One more glitch, too: year 0 (ISO) is year -1 (CSL), year -1 (ISO) is year -2 (CSL), and so on.

(CSL uses, quite awkwardly, - as a shorthand for BCE, and has no year zero.)

5241 exports 0000-01/0000-12 as "issued": { "date-parts": [[-1, 1], [-1, 12]] } (correct), but maps 0000-21/0000-24 to "issued": { "date-parts": [[0, 13], [0, 16]] } – this should be "issued": { "date-parts": [[-1, 13], [-1, 16]] } (and analogously for all negative years).

retorquere commented 6 years ago

Test build 5241 seems to export ISO 8601/EDTF season ranges to CSL alright – so it would seem you’re bypassing EDTF.js here, right?

Yep, BBT does a few heuristic stabs before and after it tries EDTF parsing; before are those patterns that confuse EDTF.js, after are those for when both the early heuristics and EDTF.js fail; the season ranges get caught by the after phase.

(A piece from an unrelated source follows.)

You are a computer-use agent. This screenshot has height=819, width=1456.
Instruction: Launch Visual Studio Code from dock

Would you feel it’s still worthwhile to file a bug report with EDTF.js? If so, would you be willing to do that – you might be able to explain more clearly how exactly BBT is using EDTF.js?

Check: https://github.com/inukshuk/edtf.js/issues/12

5241 exports 0000-01/0000-12 as "issued": { "date-parts": [[-1, 1], [-1, 12]] } (correct), but maps 0000-21/0000-24 to "issued": { "date-parts": [[0, 13], [0, 16]] } – this should be "issued": { "date-parts": [[-1, 13], [-1, 16]] } (and analogously for all negative years).

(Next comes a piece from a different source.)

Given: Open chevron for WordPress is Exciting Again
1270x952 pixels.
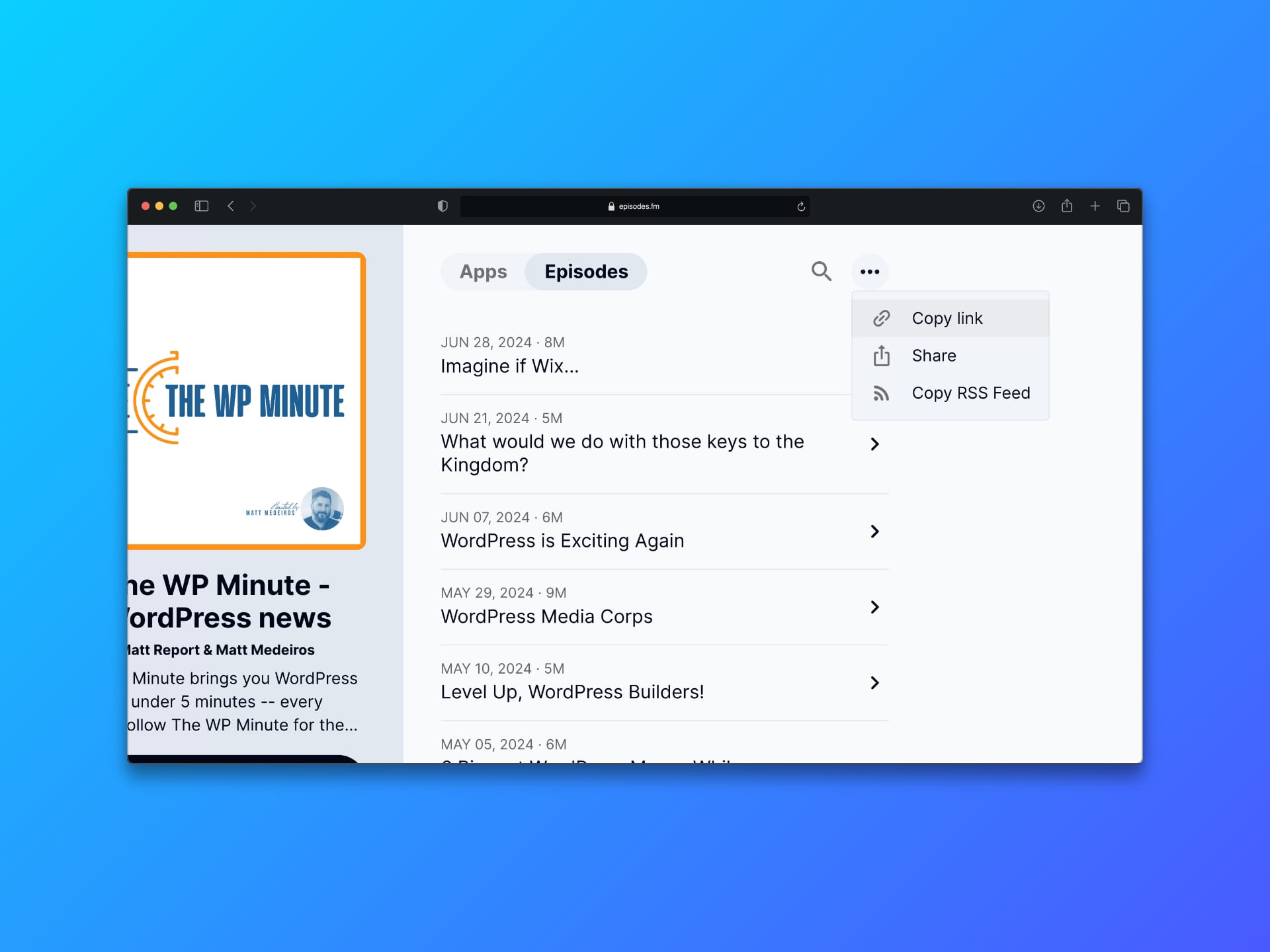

Right, I think I've found the cause of that.

blip-bloop commented 6 years ago

:robot: this is your friendly neighborhood build bot announcing test build 5252 ("year zero").

retorquere commented 6 years ago

5252 fixes the seasons-BCE problem but also a bug with year zero in biblatex.

blip-bloop commented 6 years ago

:robot: this is your friendly neighborhood build bot announcing test build 5253 ("dateparser").

njbart commented 6 years ago

Great. I haven’t been able to spot any further problems so far.

lock[bot] commented 6 years ago

This thread has been automatically locked because it has not had recent activity. Please open a new issue for related bugs and link to relevant comments in this thread.